Donna Mills Fires Back at Makeup Critics at 85

Donna Mills Fires Back at Makeup Critics at 85

Donna Mills, 85, answered an Instagram user who said she wore too much makeup for her age, and she did it on her own terms. In a video that quickly drew over 1.8 million views, the Knots Landing star turned the criticism into a direct rebuke of age-based expectations.

Donna Mills and the viral reply

Mills transformed from her glamorous look into a stereotypical elderly woman before saying, “Sorry, not sorry.” She added, “I like the way I look. This is my style, and style doesn’t have an expiration date.” That line, more than the makeup itself, made the clip land as a public rejection of the idea that women should disappear into age-appropriate invisibility.

Viola Davis and Octavia Spencer were among the names who praised the video, helping push it well beyond a one-off social-media clapback. Mills later wrote on Instagram, “If you told me at 85 I’d be going viral on social media, I wouldn’t have believed you…but here we are.”

Tamron Hall Show response

On the Tamron Hall Show, Mills said the point was larger than her own appearance. “It’s not just about me,” she said. “It’s about women in general and the way women feel about themselves, right? So that’s why I wanted to shout back at them and say, ‘Wait a minute. No, no, I don’t accept that.’ And I’m not going to be quiet about it.”

She was blunter about the industry around her, calling it “not forgiving to women and aging.” Mills also said, “We’re living longer. We’re healthier. So, this isn’t like the end. You don’t hit 70 or 75 or 80 and it’s over. No, it’s just a new time.”

Abby Cunningham keeps speaking

Mills, who gained fame as Abby Cunningham in Knots Landing, has spent decades in a business that still measures women differently once they age past the usual leading-lady window. Her own framing was practical: “When you look good and you know you look good, you feel good, right?” and, when asked about touch-ups, “Well, I fix it.”
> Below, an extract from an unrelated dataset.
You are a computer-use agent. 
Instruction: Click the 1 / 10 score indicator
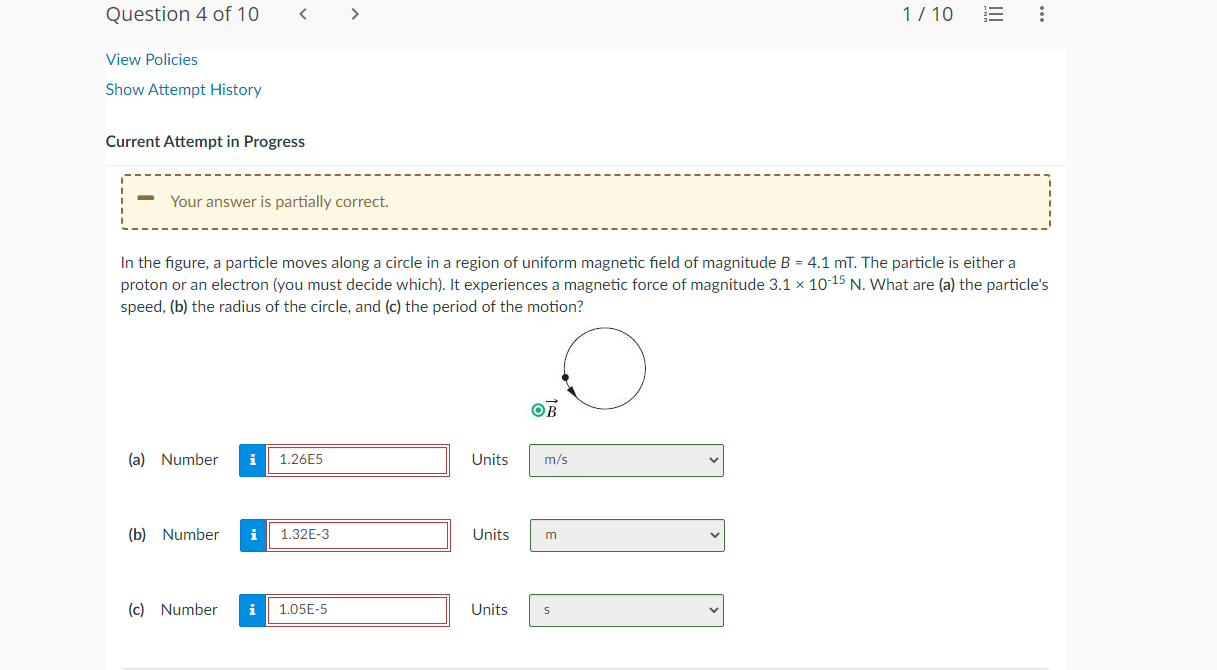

That pushback matters because it was not posed as a branding exercise. Mills said she has always believed speaking up and speaking out lands best “with a wink, not a jab,” and she used that tone to turn a social-media insult into a broader ageism rebuttal. She is scheduled to appear in the thriller Abused this summer, keeping her visible in a market that still rewards women who keep showing up on their own terms.